Features
Noteworthy & New
Celebrating And Investing In Research At SMU
Historian Honored By Academy, Institute
One of the nation’s leading historians of the American Southwest
and the U.S.-Mexico borderlands, David J. Weber, has been
elected to the American Academy of Arts
and Sciences. Weber, the Robert and Nancy
Dedman Professor of History, directs the
William P. Clements Center for Southwest
Studies at SMU.
In addition, Weber received the Lon Tinkle
Award for Lifetime Achievement from
the Texas Institute of Letters earlier this year.
He is the author or editor of more than 20 books and 60 scholarly
articles. His books have won numerous major awards, including the American Historical Association’s 2006 John Edwin
Fagg Prize for Bárbaros: Spaniards and Their Savages in the Age
of Enlightenment (Yale University Press, 2005).
Two governments have given Weber the highest honor they bestow
on foreigners: In 2002 King Juan Carlos of Spain named him
to membership in the Real Orden de Isabel la Católica, and in 2005
Mexico named him to the Orden Mexicana del Águila Azteca.
For more information: faculty.smu.edu/dweber/
Tech, Immigration Booms Tied Together
The ways in which immigration is reshaping the United States
today and its future impact are examined in Twenty-First Century
Gateways (Brookings Institution Press, 2008), a new book co-edited
by SMU Anthropology Professor Caroline Brettell.

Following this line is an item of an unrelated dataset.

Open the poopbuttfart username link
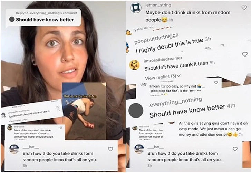Image resolution: width=252 pixels, height=173 pixels. pos(156,39)
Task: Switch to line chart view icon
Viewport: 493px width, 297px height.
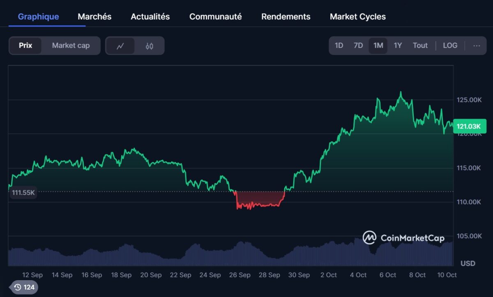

The book’s case studies center on the fastest-growing immigrant
populations in metropolitan areas with previously low levels of
immigration, including the Dallas-
Fort Worth area. These 21st-century
gateways are home to one in five immigrants
to the United States. According
to Brettell, in 1970, only 2
percent of Dallas’ population was
foreign-born; by 2000, nearly onequarter
of the city’s residents were
born in another country.
Brettell’s research focused on 600
immigrants in Dallas, Tarrant, Collin and Denton counties. Her
findings mirror the trend in other new gateways: “high-capital
immigrants,” the more highly educated, highly skilled newcomers,
help fuel tech-sector growth, which creates jobs in construction
and service industries for lower-skilled immigrants.